-------- ZITIERTE TEXTSTELLE --------

König Laiadro und der Langkofel

Wie der Langkofel zu seinem Namen kam

Der Langkofel begrenzt zusammen mit dem Plattkofel den östlichen Teil der Seiser Alm. Die beiden mächtigen Bergstöcke geben der Seiser Alm, der größten Hochalm Europas, ihr unverwechselbares Aussehen. Auf zahlreichen Fotomotiven ist der Lang- mit dem Plattkofel abgebildet und dient als Werbeträger für das gesamte Schlerngebiet. Und natürlich gibt es über die Entstehung des Langkofels auch eine Sage – nämlich die Sage des König Laiadro.

Der einsame König

An der Stelle, an der heute der Langkofel steht, soll sich einst das Schloss von König Laiadro befunden haben. Der König war einsam, verlassen und auch verbittert. Er fand ausschließlich an seinen blühenden Wiesen noch Freude.

Eines Tages kam aus einem fernen Land eine Königin in der Abenddämmerung herangeflogen. Diese hatte einen schwerkranken Sohn. Daher hatte sie die Bitte an König Laiadro herangetragen, ihr zur Heilung ihres totkranken Kindes ein Kraut von seinen Wiesen zu überlassen. Mit diesem Kraut erhoffte sie, ihren Sohn wieder heilen zu können. König Laiadro hatte die Bitte der herangeflogenen Königin jedoch ausgeschlagen, da seine blühenden Wiesen ihn viel mehr Wert waren, als diese für den kranken Sohn der Königin zu opfern.

--------

» **ZU BEARBEITENDE AUFGABEN**
A. Wo soll sich laut dem Text über König Laiadro einst sein Schloss befunden haben?
B. Erläutern Sie mit den Angaben aus dem Text über König Laiadro, warum der König die Bitte der Königin ausschlug.
C. Greifen Sie den Text über König Laiadro auf und führen Sie ihn im Anschluss an seinen letzten Satz weiter.

-------- DATENAUSZUG --------

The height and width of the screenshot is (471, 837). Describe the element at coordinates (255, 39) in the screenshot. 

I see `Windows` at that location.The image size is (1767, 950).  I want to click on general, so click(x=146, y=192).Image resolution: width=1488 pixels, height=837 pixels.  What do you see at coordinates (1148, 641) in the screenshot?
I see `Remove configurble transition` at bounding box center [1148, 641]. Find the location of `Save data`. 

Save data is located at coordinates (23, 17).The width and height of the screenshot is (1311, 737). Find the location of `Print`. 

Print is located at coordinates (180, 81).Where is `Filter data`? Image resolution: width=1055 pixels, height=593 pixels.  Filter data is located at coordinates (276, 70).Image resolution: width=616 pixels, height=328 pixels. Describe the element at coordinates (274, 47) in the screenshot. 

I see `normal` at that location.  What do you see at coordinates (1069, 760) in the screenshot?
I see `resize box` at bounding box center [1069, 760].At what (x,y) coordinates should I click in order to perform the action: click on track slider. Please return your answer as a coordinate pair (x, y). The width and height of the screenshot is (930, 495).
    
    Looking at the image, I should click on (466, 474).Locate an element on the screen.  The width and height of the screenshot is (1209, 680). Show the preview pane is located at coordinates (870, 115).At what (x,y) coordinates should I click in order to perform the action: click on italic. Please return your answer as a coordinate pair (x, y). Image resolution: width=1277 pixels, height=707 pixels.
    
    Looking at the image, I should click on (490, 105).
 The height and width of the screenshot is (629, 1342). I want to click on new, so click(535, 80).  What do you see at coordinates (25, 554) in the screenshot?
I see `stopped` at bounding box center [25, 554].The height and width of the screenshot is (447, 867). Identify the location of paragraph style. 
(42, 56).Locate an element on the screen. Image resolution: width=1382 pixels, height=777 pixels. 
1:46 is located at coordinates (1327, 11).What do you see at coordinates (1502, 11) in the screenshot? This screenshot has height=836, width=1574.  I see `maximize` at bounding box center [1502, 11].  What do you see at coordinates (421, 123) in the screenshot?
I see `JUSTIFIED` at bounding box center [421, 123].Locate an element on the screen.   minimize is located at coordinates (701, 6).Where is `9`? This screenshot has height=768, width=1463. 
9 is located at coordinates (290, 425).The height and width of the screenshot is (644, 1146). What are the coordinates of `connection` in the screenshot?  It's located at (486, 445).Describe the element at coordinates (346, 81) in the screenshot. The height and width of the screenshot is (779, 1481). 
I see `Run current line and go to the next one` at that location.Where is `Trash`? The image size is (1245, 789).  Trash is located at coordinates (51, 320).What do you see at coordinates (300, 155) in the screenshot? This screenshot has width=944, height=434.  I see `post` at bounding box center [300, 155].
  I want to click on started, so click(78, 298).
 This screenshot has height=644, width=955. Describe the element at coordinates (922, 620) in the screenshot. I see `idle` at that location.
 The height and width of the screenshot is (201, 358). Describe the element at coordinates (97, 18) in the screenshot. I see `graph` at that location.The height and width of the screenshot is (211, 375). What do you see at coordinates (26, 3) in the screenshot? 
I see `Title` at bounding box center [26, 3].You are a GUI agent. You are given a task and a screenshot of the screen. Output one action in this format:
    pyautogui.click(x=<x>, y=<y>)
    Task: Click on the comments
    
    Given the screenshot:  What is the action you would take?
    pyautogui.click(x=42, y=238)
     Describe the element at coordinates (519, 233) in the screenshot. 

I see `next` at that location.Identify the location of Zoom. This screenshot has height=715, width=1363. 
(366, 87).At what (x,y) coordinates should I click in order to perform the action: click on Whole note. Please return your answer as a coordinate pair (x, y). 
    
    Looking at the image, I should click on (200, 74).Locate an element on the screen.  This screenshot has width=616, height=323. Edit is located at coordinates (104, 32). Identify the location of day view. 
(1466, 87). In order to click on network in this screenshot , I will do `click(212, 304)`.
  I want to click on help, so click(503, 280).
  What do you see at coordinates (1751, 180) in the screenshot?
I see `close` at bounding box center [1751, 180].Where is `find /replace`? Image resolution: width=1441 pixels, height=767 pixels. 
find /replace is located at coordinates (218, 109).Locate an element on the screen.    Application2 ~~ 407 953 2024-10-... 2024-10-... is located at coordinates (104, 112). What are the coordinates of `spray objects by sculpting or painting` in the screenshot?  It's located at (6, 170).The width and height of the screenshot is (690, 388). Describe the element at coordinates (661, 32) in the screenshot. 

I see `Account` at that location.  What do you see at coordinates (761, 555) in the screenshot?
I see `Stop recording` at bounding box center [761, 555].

--------

» **LÖSUNGEN JE AUFGABE**
A. An der Stelle, an der heute der Langkofel steht.

B. Der König fand nur noch an seinen blühenden Wiesen Freude. Diese Wiesen waren ihm viel mehr wert, als sie für den kranken Sohn der Königin zu opfern.

C.
Als die Königin nach der ausgeschlagenen Bitte wieder in den Lüften entschwand – also auf dem gleichen Weg, wie sie gekommen war – zog über dem Schloss König Laiadros ein fürchterlicher Sturm auf. Die Erde bebte gewaltig und an der Stelle, an der das Schloss stand, öffnete sich der Erdboden und ein gewaltiger Turm wuchs in den Himmel. Von der Spitze jenes Turmes warf sich König Laiadro in seinem unerträglichen Grauen in die Tiefe.

Die Hirten auf der Seiser Alm waren am nächsten Morgen mehr als überrascht, als sie den gewaltigen Turm, welcher am Vortag ja noch nicht da war, sahen. Mit großem Erstaunen fragten sie sich, wo denn dieser lange Kofel herkam. Seitdem heißt der Berg Langkofel.

Hinweis

Der Langkofel hat eine Höhe von 3.181 Metern. Sein Aussehen, vor allem wenn man den Berg von seiner Nord- und Ostseite betrachtet, gab ihm den passenden Namen. Denn er ragt wie ein langer, schlanker Felsenturm in den Himmel. Auf Italienisch wird der Langkofel „Sasso Lungo“ genannt.